[Dataset excerpt]
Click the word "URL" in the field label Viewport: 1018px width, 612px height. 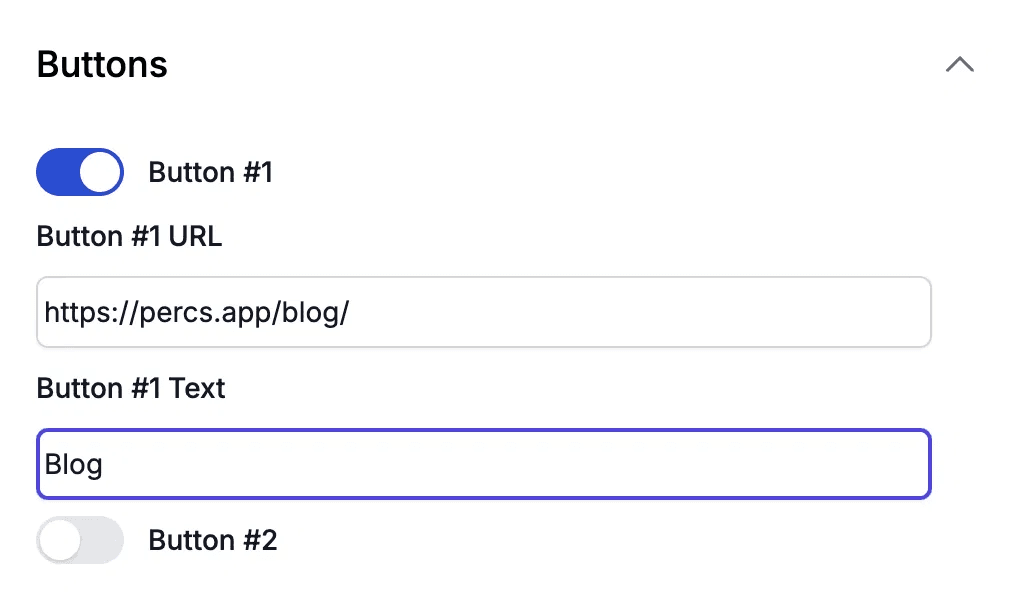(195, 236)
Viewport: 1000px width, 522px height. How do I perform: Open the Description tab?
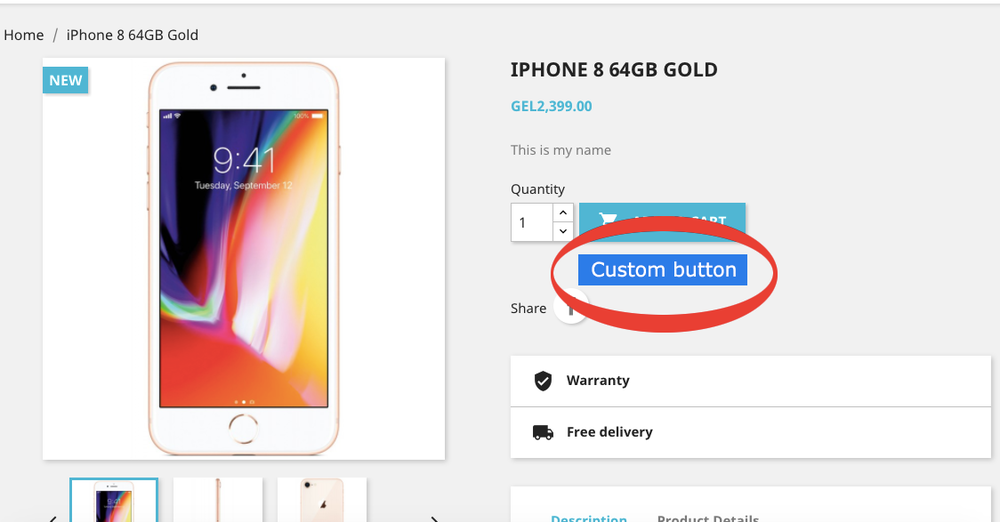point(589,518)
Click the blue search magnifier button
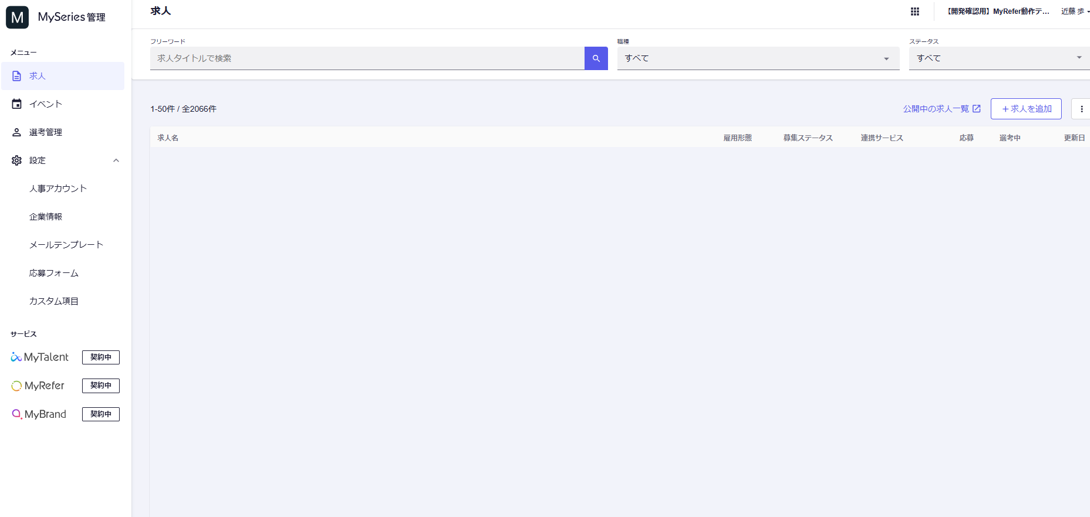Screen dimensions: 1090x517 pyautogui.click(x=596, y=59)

(Task prompt) Recast the lines of the records as a Markdown table with the columns No. and Line, numbering each row and skipping blank lines. Start with the line containing "Viewport: 1000px width, 522px", go on through the end of the records, and leave the pictures out.

(Response below)
| No. | Line |
|---|---|
| 1 | Viewport: 1000px width, 522px height. How do I perform: Open the Description tab? |
| 2 | point(589,518) |
| 3 | Click the blue search magnifier button |
| 4 | Screen dimensions: 1090x517 pyautogui.click(x=596, y=59) |